Wednesday, November 11, 2009

Stupak and the NYT

In criticizing the Stupak Amendment this past Monday, the NYT Editorial Board wrote:

The bill brought to the floor already included a careful compromise that should have satisfied reasonable legislators on both sides of the abortion issue. The vast majority of people expected to buy policies on the new exchanges would pay part of the premium and receive government tax credits to pay for the rest. The compromise would have prohibited the use of the tax subsidies to pay for almost all abortions, but it would have allowed the segregation and use of premium contributions and co-payments to pay for such coverage.

I'm opposed to the Stupak Amendment and broadly in favor of abortion rights, but I don’t see how this original compromise could be considered “reasonable.” Money is fungible. There is no way to 'segregate' the tax subsidies from the abortion coverage. Either the federal government funds abortion or it doesn't.

This seems a rather obvious point. In fact, read what the NYT Editorial Board wrote just over a year ago in its commentary ('Money Really is Fungible') on executive pay caps:

Just weeks after the Treasury Department gave nine of the nation’s top banks $125 billion in taxpayer dollars to save them from unprecedented calamity, bank executives are salting money away in billionaire bonus pools to reward themselves for their performance.

Outraged? The bankers (who didn’t anticipate the subprime crisis) were ready for that. So they are assuring everyone that this self-directed largess won’t be paid with the same dollars they got from taxpayers. They’ll use other ones.

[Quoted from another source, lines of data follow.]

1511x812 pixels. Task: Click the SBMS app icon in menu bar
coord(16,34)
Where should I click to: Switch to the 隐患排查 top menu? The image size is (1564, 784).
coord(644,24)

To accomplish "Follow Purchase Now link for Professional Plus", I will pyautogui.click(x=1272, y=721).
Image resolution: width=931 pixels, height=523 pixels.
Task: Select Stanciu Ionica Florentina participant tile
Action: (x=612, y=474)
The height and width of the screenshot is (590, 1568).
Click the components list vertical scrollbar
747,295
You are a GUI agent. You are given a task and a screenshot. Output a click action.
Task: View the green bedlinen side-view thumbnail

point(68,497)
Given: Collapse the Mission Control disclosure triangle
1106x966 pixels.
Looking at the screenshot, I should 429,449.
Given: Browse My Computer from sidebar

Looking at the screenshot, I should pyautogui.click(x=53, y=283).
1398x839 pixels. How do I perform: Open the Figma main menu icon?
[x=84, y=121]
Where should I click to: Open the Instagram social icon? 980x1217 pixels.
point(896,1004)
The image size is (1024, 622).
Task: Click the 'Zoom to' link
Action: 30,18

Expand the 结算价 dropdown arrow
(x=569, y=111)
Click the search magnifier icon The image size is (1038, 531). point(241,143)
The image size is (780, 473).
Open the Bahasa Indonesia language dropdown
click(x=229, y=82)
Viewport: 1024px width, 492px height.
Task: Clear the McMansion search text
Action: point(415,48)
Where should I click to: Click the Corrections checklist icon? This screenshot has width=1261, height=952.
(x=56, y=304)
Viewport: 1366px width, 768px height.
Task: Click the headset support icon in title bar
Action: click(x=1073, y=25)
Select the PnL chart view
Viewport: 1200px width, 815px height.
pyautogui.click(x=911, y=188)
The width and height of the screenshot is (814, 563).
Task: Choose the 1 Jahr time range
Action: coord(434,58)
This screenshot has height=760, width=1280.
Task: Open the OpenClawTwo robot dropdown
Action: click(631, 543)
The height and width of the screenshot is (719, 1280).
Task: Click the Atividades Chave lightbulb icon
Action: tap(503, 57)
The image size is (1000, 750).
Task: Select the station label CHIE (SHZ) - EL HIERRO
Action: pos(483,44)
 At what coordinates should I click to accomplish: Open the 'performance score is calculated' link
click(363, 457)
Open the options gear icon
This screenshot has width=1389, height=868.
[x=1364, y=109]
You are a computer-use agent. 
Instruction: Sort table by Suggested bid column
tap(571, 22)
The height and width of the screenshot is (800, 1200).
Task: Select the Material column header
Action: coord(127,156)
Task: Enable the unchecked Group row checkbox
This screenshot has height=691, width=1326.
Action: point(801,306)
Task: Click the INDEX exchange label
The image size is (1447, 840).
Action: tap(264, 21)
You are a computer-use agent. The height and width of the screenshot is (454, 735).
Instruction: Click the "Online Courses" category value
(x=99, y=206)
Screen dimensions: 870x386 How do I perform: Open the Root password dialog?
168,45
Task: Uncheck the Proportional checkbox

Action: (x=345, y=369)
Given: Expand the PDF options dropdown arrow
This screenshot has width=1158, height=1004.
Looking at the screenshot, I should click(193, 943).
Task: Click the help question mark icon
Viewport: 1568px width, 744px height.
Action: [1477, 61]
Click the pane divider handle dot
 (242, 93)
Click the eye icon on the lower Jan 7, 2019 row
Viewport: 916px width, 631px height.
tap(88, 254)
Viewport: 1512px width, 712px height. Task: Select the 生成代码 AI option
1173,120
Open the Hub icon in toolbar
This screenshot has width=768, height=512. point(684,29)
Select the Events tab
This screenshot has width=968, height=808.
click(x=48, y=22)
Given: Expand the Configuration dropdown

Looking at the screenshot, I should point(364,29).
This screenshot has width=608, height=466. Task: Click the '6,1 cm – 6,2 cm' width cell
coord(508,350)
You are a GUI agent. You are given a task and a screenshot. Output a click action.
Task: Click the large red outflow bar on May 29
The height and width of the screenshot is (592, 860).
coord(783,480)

What we want to know is will they be marking the bills so they can be sure which is which?

Is there any real difference between these two situations, other than the fact that the former involves abortion and the latter involves greedy bank executives? How can you recognize the absurdity of one scenario, and consider the other “reasonable”?

If the NYT Editorial Board was honest, it would make the case that abortions should be publically funded. Instead, it has decided to chastise abortion opponents who refused to accept an illogical compromise.

Update: Conor Friedersdorf responds to Ann Friedman's post on the Stupak Amendment:

There are many women in the United States who oppose abortion, and if asked would agree that federal money shouldn’t fund it, so the assertion that the amendment throws 50 percent of the population under the bus isn’t accurate, unless one takes the position that these anti-abortion women are suffering from false consciousness.

Friedman's reply:

Actually, no matter what their beliefs about abortion, every woman in this country is indeed screwed over by this amendment. Many, many women who are opposed abortion rights have exercised those rights themselves -- whether for health reasons or because, when it came right down to it, they simply found themselves making a different choice than they thought they would in that situation.

Megan McArdle is concerned with Friedman's argument:

[A]s a response, this seems to trivialize the preferences of pro-life women in a way that I find pretty disturbing from feminists. In what other area of life is it okay to pat the little lady on the head and tell her that she doesn't really want what she says she wants, because she might regret it later?

. . .

Obviously, since I'm pro-choice, I think you can argue against abortion control in many effective ways. But this is not one of them--at least not if you hew to the feminist notion that women are entitled to their own choices and preferences as individuals, not lumped in with some vast undifferentiated mass of women who all want the same thing.

3 comments:

Emily said...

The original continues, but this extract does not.